— Requirement —
All lines holding the word "first" are to be copied from the records beneath.

— Extracted records —

--- START ---

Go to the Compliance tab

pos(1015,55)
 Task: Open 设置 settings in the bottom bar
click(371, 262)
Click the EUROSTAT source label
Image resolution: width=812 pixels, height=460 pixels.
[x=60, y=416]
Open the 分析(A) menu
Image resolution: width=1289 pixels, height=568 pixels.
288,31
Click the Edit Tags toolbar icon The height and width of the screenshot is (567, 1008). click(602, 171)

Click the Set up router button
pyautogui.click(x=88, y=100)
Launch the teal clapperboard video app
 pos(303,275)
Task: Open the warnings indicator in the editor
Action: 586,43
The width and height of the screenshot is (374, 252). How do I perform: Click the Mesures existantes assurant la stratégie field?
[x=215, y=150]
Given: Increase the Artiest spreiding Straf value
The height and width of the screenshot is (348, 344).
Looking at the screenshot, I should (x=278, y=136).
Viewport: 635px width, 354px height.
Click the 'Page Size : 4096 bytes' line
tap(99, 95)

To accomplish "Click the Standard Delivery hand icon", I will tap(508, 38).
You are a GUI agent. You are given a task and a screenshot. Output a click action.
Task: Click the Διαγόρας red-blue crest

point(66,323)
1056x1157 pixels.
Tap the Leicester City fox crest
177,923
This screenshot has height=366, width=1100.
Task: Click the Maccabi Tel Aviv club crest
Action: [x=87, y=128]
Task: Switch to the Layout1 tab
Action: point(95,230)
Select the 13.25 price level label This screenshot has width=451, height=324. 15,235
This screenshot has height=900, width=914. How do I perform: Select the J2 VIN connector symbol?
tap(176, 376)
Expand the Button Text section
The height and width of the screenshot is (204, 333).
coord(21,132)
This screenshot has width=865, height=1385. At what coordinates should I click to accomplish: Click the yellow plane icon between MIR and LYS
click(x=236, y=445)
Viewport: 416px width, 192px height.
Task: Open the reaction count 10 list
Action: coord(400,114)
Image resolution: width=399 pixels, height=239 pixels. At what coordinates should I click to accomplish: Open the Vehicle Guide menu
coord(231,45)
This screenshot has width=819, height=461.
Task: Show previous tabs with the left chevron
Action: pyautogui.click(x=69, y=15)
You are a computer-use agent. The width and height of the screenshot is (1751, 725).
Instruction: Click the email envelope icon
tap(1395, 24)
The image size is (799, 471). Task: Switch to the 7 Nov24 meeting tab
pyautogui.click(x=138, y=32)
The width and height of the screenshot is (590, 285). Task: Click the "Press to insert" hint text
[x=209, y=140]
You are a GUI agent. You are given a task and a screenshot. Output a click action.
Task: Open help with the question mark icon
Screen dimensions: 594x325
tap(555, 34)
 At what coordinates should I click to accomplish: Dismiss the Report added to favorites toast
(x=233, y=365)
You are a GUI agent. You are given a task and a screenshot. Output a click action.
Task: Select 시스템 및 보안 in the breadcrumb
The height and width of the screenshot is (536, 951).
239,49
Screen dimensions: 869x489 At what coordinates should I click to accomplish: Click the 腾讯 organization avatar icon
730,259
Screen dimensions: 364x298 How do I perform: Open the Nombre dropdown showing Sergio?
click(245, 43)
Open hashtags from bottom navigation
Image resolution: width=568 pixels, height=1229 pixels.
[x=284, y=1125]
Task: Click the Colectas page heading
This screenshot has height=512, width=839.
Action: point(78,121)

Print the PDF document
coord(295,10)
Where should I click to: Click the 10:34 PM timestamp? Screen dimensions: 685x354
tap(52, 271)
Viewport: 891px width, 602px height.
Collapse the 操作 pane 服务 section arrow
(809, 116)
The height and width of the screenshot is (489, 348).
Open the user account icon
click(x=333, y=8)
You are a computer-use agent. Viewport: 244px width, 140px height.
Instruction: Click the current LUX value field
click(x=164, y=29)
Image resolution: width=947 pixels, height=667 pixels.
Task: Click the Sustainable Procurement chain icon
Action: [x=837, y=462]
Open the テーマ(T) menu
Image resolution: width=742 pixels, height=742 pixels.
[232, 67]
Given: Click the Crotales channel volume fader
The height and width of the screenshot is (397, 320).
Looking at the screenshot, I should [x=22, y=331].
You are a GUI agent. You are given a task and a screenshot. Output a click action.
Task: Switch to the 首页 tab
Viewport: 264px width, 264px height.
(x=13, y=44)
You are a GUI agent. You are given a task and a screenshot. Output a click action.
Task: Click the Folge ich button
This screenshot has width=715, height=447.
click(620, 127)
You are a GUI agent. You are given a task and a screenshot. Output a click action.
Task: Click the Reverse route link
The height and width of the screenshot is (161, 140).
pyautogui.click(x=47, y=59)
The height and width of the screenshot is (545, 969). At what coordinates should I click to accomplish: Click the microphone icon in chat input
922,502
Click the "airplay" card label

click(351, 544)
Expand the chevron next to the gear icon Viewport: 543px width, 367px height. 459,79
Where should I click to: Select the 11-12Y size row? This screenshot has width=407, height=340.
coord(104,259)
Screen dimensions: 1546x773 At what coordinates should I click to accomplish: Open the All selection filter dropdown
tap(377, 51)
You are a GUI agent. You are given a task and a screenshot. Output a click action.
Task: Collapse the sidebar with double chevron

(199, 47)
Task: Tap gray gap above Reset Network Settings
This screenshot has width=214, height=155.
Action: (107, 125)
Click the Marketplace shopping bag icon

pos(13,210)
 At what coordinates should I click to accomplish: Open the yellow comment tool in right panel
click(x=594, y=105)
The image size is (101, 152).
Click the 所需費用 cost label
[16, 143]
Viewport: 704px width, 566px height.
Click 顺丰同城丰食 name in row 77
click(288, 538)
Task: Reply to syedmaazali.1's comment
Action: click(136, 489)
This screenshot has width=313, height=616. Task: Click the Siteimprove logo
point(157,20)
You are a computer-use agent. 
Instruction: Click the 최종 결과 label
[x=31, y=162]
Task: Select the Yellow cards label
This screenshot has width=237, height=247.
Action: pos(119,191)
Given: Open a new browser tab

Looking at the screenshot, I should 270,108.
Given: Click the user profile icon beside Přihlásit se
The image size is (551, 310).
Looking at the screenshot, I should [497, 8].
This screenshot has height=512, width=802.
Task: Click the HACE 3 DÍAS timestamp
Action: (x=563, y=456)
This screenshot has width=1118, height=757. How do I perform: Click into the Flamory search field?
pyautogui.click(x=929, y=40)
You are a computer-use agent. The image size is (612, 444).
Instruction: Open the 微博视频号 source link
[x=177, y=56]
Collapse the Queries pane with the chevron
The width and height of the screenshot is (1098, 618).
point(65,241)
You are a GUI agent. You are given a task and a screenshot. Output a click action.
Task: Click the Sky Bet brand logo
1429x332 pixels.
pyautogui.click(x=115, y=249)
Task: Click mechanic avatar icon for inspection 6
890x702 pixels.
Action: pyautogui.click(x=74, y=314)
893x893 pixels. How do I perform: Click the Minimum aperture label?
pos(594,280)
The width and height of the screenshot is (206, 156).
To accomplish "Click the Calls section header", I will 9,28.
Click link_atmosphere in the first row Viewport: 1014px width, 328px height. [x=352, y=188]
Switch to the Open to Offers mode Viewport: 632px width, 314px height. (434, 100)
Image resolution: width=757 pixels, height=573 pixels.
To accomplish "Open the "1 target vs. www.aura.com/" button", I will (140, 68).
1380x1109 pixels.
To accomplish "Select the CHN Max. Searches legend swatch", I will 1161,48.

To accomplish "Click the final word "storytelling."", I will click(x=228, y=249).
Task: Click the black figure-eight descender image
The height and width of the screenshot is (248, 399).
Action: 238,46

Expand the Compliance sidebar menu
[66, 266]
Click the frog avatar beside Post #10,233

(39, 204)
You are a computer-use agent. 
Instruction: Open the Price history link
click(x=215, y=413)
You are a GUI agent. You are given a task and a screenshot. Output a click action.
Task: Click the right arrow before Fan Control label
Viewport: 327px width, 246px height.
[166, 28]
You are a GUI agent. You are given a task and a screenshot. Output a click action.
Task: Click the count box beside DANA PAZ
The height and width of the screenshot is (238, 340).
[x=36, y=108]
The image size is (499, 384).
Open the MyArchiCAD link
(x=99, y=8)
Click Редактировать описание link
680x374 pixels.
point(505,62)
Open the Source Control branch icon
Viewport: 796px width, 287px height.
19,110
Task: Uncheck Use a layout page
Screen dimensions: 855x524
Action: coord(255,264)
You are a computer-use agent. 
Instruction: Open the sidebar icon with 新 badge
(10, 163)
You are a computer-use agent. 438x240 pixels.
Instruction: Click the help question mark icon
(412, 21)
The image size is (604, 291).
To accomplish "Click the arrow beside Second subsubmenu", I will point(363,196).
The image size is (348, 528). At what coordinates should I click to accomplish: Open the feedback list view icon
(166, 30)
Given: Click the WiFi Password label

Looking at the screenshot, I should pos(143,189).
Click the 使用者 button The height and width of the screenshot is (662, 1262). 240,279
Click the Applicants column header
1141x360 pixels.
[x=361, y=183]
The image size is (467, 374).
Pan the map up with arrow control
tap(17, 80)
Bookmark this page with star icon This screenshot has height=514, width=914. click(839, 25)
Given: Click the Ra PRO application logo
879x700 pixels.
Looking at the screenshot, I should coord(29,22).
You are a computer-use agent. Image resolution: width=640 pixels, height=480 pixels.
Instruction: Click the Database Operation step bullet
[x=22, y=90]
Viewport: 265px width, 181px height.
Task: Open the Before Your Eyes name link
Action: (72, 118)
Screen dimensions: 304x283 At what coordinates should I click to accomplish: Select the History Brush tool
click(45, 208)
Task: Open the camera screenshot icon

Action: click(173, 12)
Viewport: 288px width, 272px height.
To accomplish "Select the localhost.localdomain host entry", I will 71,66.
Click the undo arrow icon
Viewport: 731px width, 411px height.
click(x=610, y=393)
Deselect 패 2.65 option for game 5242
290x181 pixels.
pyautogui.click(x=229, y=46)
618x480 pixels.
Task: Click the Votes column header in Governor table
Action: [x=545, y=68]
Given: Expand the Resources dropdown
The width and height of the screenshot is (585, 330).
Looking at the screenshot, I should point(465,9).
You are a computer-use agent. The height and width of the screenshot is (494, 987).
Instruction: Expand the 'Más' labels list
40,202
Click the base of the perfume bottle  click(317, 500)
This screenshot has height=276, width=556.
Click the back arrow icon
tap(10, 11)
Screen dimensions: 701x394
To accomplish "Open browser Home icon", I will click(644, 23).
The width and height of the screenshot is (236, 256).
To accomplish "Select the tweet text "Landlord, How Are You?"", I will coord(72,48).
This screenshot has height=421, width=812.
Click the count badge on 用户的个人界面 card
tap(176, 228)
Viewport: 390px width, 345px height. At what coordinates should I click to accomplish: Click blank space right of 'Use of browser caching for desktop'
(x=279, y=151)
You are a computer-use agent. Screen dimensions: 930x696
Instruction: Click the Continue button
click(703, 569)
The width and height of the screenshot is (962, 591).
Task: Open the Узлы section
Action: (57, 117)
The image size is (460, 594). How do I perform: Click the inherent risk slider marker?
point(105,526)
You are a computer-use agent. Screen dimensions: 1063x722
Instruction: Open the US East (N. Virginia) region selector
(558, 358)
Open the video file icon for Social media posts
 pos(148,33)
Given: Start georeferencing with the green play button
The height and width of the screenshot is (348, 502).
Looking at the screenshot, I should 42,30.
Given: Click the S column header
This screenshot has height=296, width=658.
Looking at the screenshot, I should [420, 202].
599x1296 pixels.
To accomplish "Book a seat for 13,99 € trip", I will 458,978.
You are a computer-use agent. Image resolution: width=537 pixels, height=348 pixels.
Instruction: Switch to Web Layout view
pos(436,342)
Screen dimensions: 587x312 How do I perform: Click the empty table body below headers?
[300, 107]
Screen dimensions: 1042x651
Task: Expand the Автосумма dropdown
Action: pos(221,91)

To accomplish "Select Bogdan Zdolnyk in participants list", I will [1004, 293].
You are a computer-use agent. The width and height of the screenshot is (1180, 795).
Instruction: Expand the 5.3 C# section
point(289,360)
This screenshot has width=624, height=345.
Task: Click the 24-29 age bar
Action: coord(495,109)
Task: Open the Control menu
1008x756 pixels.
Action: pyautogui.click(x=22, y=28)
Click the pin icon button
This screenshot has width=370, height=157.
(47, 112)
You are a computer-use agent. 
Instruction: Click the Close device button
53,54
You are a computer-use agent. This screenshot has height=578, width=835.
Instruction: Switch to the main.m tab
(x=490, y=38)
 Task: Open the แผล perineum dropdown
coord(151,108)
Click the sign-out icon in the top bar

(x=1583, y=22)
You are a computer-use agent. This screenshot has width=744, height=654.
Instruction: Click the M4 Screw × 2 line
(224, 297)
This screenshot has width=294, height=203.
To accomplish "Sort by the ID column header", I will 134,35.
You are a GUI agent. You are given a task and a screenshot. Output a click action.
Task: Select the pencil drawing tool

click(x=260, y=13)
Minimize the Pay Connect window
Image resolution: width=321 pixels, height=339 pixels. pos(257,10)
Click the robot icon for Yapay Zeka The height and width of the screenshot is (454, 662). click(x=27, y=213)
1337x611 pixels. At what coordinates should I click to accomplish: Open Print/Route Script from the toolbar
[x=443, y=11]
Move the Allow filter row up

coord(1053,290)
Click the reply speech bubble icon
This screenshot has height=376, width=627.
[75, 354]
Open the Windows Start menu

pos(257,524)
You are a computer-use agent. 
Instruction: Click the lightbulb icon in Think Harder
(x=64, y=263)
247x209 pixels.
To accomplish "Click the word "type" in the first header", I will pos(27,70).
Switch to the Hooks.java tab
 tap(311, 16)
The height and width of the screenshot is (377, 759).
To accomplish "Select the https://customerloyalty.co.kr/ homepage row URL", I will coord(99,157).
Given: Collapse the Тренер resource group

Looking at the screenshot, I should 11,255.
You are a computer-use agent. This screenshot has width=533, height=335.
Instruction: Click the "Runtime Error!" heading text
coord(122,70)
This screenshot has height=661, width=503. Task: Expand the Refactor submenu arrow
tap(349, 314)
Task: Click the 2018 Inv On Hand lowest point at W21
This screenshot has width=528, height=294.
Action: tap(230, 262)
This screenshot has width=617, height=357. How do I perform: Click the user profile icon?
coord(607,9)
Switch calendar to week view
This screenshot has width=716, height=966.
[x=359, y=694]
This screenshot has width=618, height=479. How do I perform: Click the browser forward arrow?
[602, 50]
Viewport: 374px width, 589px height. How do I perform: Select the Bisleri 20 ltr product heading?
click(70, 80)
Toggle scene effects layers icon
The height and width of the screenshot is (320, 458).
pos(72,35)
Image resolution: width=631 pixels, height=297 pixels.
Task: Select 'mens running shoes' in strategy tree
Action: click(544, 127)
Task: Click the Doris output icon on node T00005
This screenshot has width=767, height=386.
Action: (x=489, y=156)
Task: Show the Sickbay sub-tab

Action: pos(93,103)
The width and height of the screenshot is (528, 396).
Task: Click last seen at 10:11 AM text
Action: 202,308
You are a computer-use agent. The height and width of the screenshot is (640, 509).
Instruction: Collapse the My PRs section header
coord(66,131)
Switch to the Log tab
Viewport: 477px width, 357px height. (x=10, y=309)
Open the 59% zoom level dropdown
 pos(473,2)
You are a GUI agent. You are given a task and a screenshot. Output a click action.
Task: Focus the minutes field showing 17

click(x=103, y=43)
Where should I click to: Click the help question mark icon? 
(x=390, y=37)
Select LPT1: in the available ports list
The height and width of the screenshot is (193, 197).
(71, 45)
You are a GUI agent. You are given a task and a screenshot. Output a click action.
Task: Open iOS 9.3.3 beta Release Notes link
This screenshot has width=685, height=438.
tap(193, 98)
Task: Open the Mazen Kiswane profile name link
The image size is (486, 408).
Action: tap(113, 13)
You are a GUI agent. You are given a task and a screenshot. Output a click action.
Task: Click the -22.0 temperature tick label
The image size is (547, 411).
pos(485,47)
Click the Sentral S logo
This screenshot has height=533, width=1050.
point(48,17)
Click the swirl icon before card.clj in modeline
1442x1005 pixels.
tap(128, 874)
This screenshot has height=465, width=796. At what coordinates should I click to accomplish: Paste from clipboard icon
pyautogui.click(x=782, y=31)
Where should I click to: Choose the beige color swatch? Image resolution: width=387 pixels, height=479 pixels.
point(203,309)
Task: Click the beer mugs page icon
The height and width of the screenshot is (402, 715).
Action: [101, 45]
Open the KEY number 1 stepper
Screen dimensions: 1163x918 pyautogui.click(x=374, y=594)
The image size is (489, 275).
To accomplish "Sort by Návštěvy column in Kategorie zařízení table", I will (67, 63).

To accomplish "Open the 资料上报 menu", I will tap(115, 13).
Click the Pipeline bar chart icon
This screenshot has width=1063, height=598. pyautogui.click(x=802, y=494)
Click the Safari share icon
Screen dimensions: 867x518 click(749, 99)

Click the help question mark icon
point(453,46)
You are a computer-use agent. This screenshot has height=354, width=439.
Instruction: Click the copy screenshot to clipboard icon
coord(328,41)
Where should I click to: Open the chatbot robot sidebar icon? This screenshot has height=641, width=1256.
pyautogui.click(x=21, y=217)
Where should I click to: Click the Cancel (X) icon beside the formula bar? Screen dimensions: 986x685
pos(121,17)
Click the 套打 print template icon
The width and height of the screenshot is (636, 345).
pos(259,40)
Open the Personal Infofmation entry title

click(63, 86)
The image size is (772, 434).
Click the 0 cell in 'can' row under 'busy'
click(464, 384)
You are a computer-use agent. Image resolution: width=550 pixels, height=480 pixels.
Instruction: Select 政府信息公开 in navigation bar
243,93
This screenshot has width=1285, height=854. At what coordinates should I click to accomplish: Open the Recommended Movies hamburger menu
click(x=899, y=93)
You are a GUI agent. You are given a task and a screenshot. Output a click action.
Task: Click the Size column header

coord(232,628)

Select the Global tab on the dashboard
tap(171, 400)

--- END ---

— Output of the exercise —
Click link_atmosphere in the first row Viewport: 1014px width, 328px height. [x=352, y=188]
To accomplish "Click the word "type" in the first header", I will pos(27,70).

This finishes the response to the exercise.